[URSpider94]

Please educate me if I'm wrong, but I don't believe that is correct. Let me explain:

-- There are two kinds of OTP systems: ones that regenerate the code every n seconds, and ones that regenerate the code for every attempt

-- Considering the time-based code, each attempt has an n-choose-1 (1:n) chance of being correct, so your odds of matching the code are based on how many attempts you can make before the code changes. Since the codes can be re-used with no restriction, you have to start over fresh every time the code changes. So your ultimate chance of breaking the code is n-choose-x, or 1:(n/x). Therefore, you'd have to try 500,000 codes to have a 50% chance of forcing a random collision on a 6-digit code, and the odds only go up linearly with the number of guesses.

-- For the case where the code changes every time, each guess is once again an n-choose-1 chance (1:n). Once the code is regenerated, all information from the old code is lost (there is no forward bias on the next number), so it's once again n-choose-1. So, ultimately, you get to the same answer, which is that you have a 1:(n/x) chance of guessing the code.

Now, most OTP systems will accept several passwords before and after the valid key, in case the tokens have gotten out of sync, so there may be as many as 5 keys that will work at a given time.

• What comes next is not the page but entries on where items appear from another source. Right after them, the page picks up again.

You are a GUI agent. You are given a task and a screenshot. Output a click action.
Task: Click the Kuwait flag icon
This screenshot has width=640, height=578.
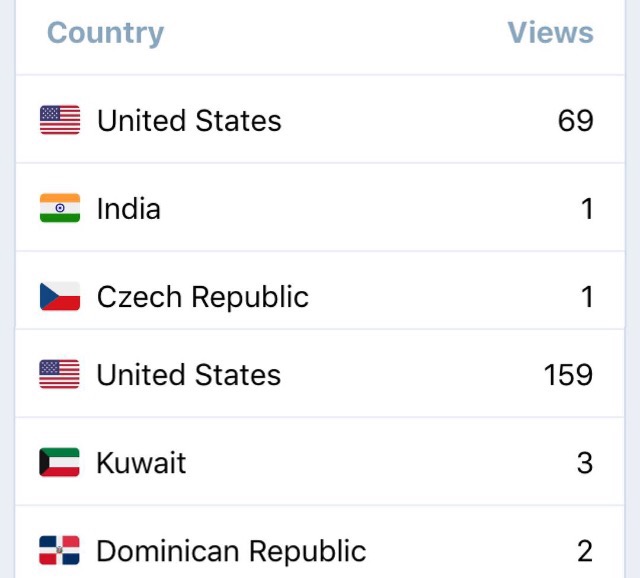pos(59,462)
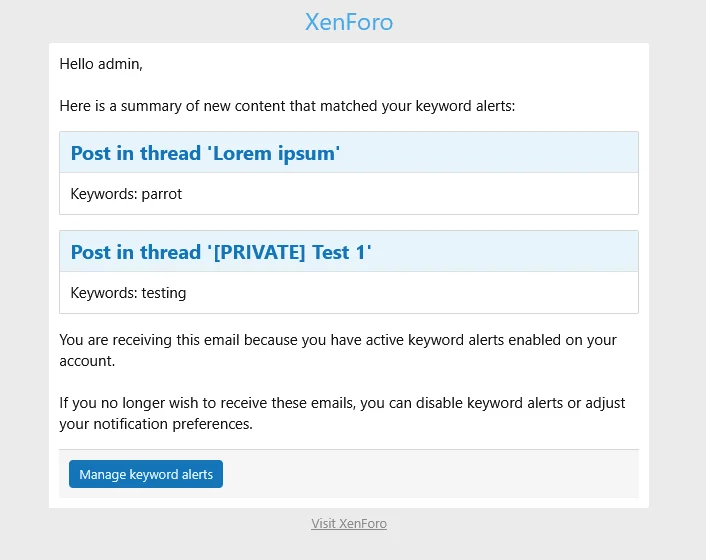Click the 'Hello admin,' greeting text

(x=101, y=64)
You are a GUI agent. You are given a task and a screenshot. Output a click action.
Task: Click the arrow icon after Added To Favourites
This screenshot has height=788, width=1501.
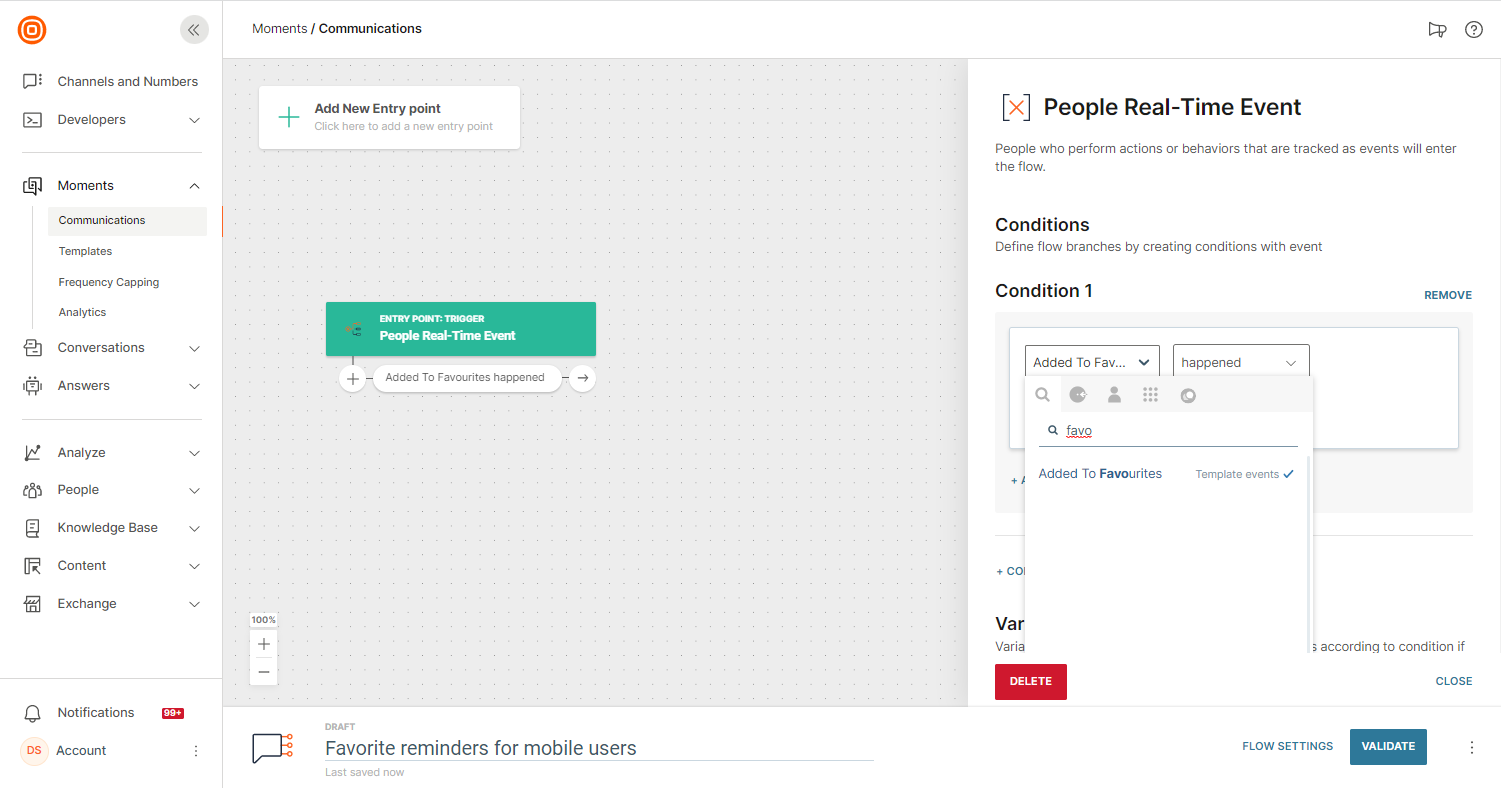point(583,378)
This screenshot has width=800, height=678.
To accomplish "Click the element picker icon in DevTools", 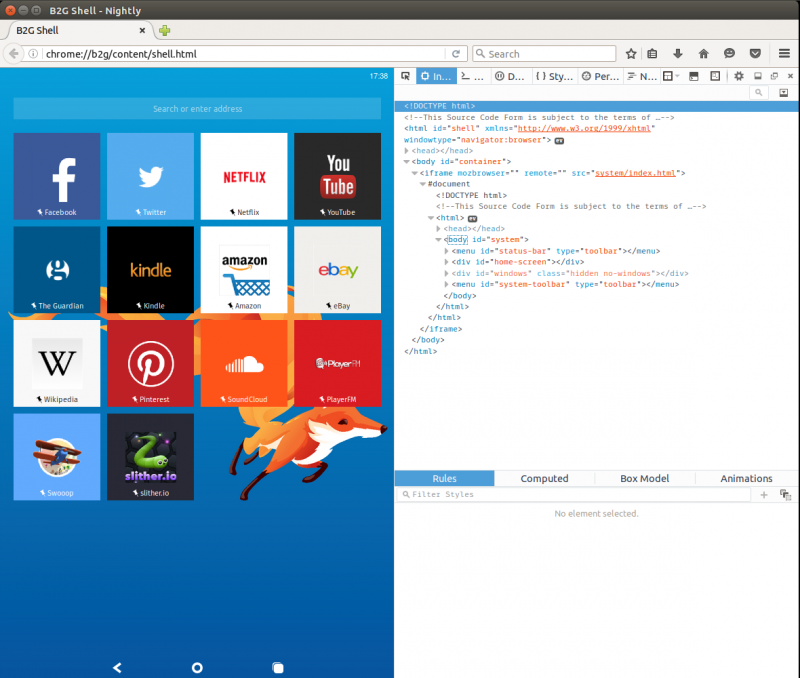I will point(405,76).
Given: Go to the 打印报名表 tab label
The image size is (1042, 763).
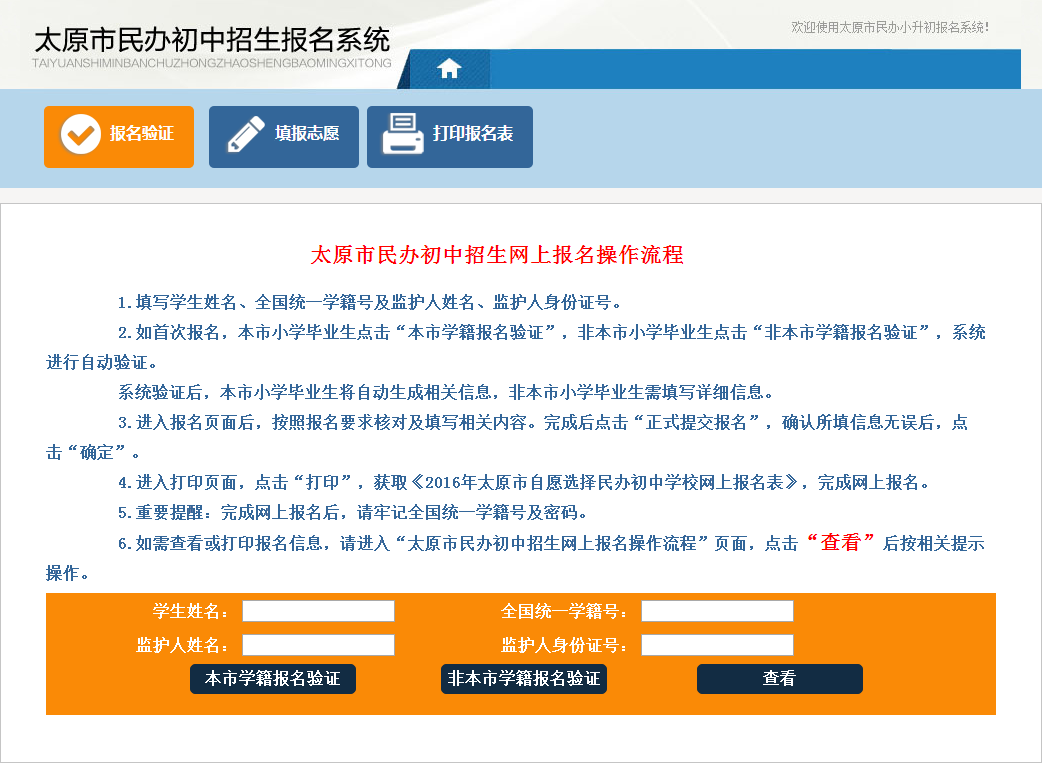Looking at the screenshot, I should tap(473, 134).
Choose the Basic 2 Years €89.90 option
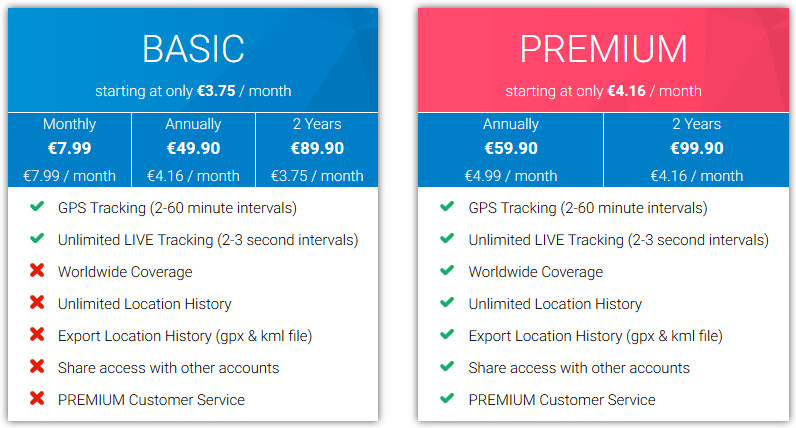Viewport: 796px width, 428px height. pos(317,150)
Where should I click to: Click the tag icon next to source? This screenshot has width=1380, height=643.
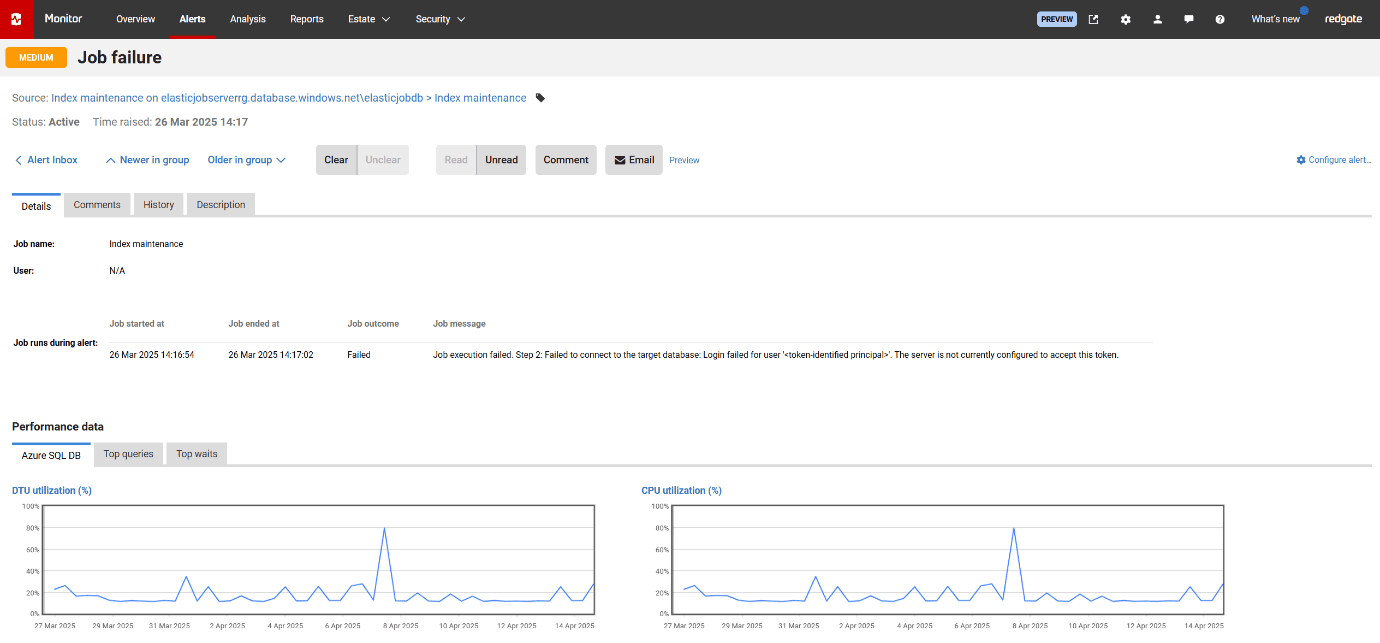541,98
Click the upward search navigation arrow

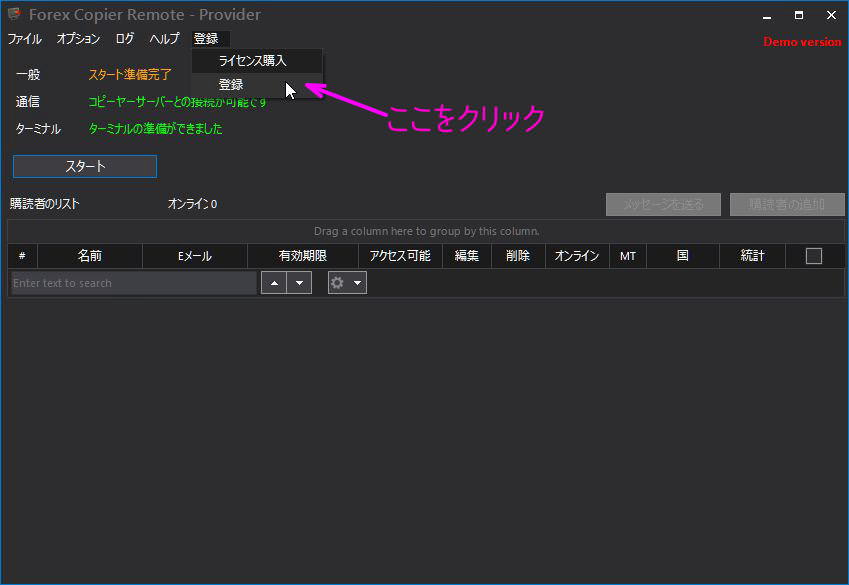274,283
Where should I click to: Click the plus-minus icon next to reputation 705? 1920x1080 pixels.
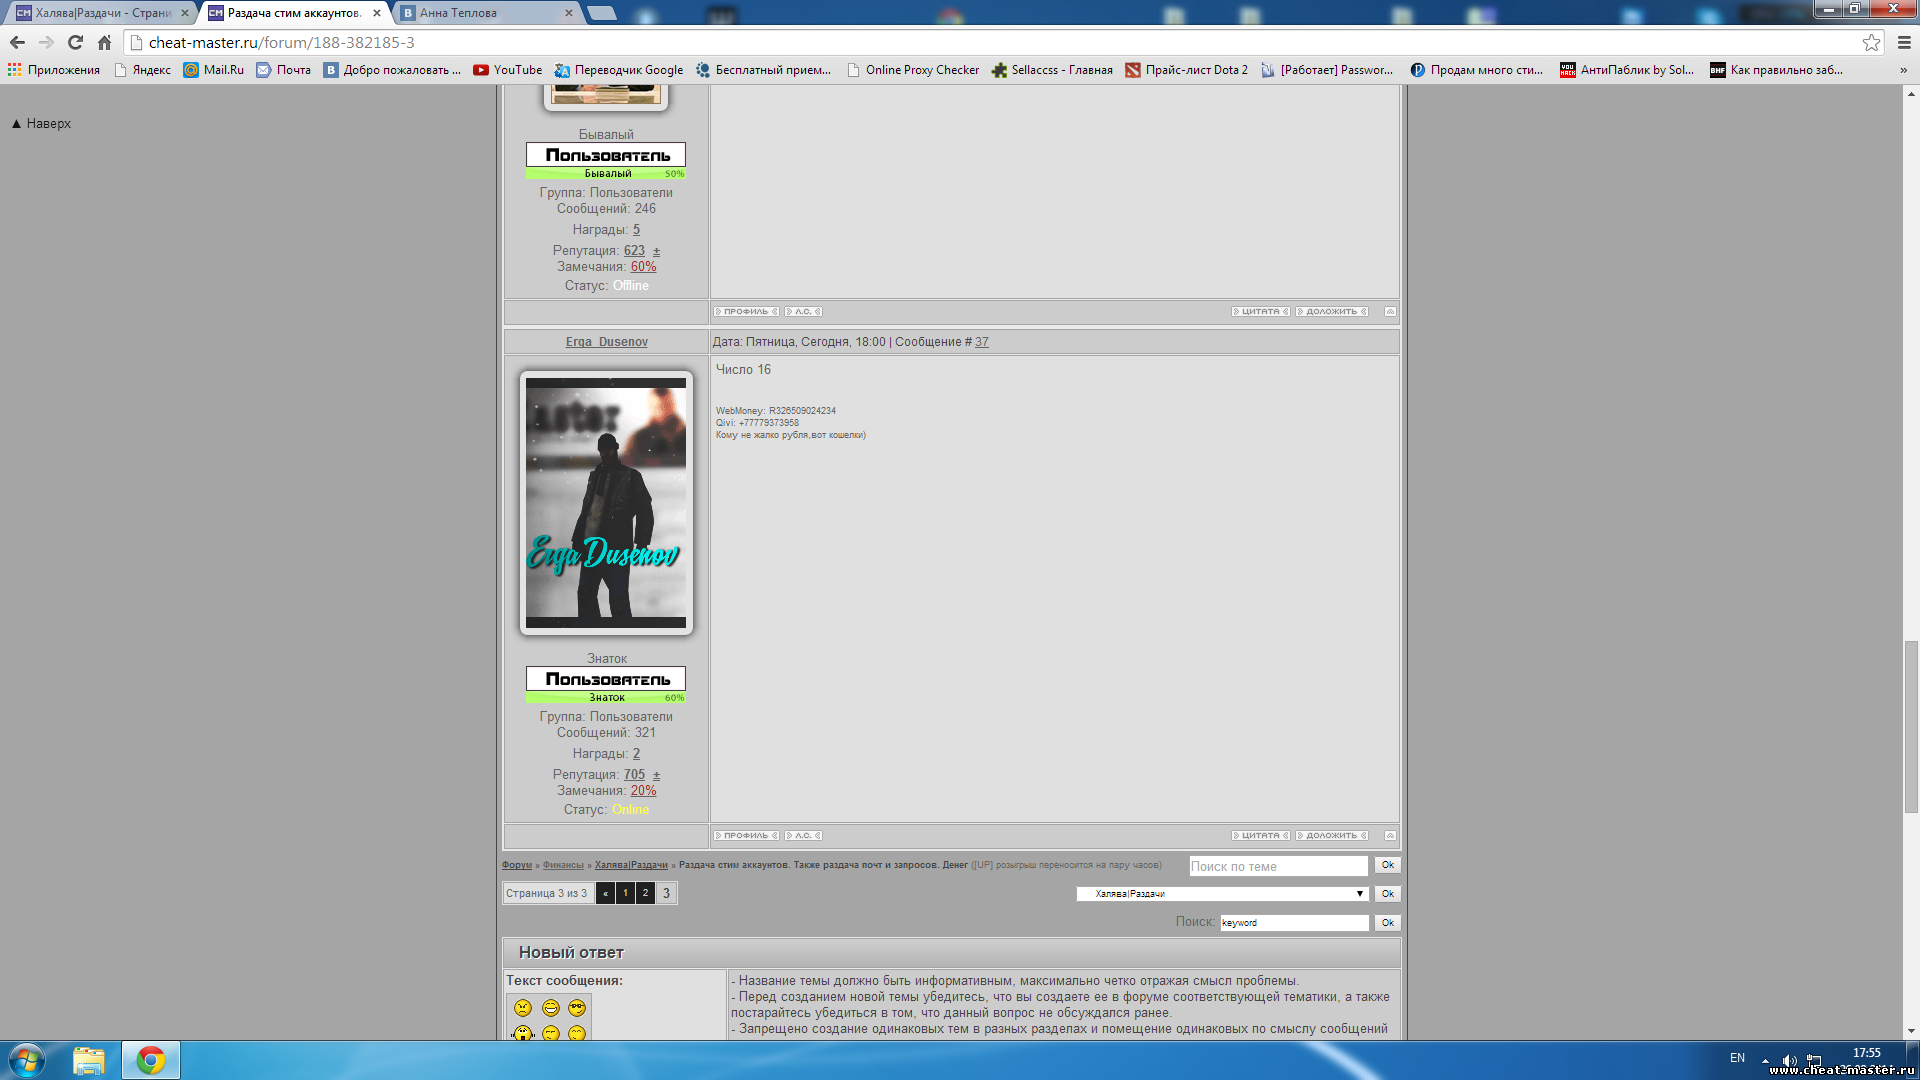click(x=656, y=775)
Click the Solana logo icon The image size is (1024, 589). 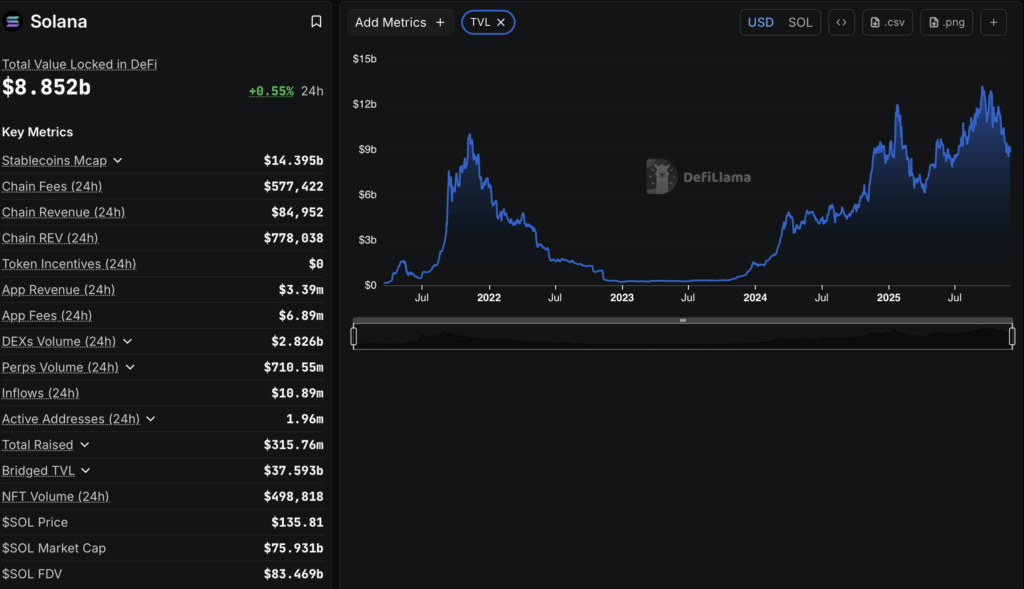tap(13, 21)
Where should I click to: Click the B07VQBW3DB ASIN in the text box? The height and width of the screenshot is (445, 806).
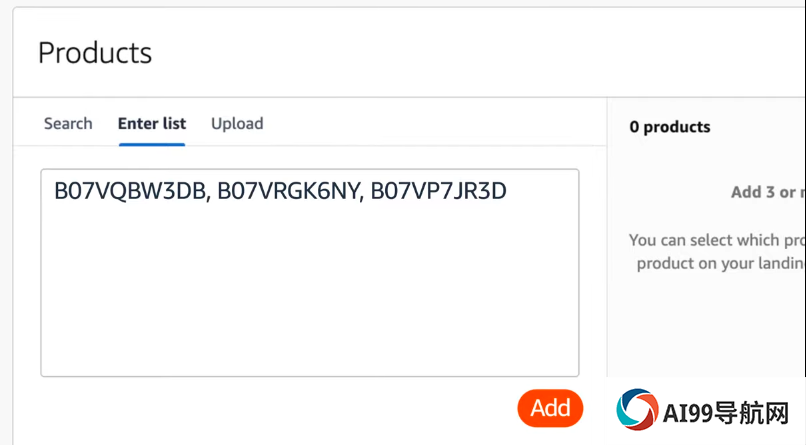(x=130, y=191)
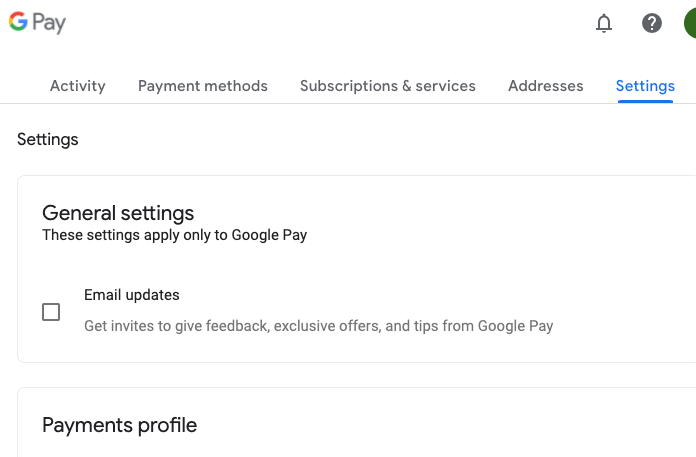
Task: Open the Help question mark icon
Action: pyautogui.click(x=652, y=23)
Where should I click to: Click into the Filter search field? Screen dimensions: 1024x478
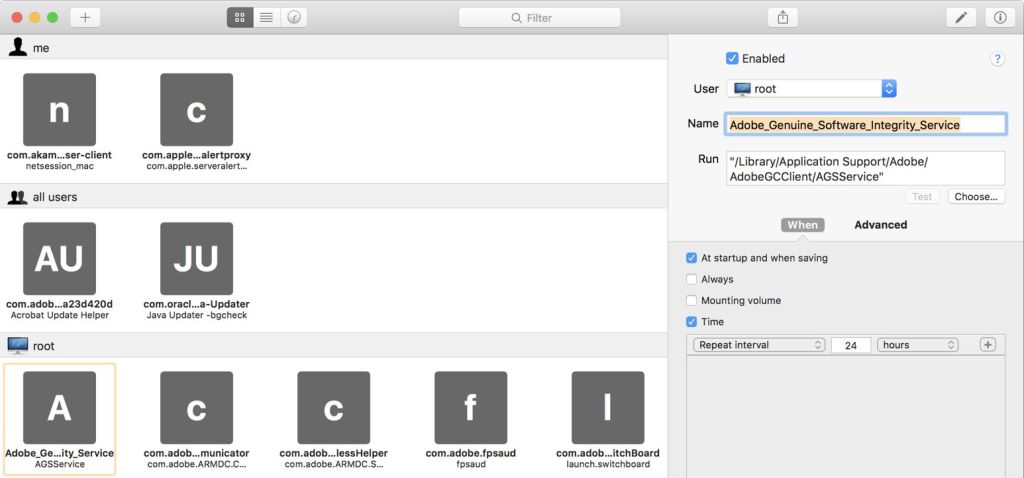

That is just a straight divider, meaning that you have a 5x better chance at any one time of guessing the right answer.

All that said, any sane password checker should be rate-limiting attempts, and locking out a user after, say, 10 or 20 attempts.

[_urga]

"Therefore, you'd have to try 500,000 codes to have a 50% chance of forcing a random collision on a 6-digit code, and the odds only go up linearly with the number of guesses."

No, not according to the birthday paradox (https://en.wikipedia.org/wiki/Birthday_problem).

There's actually a simple formula to work out the number of attempts required for a 50% chance as shown below.

For TOTP (Time-based One-time Password Algorithm):

Assuming only the latest code per current time window is allowed (and not codes on either side), the number of brute-force attempts required for a 50% chance of collision against this code, is given by:

Math.pow(10,6/2) // base=10, digits=6

This gives roughly 1000 attempts for a system that only accepts the current code and not codes on either side.

I am sure there are plenty of systems out there that don't think to rate-limit 2FA codes.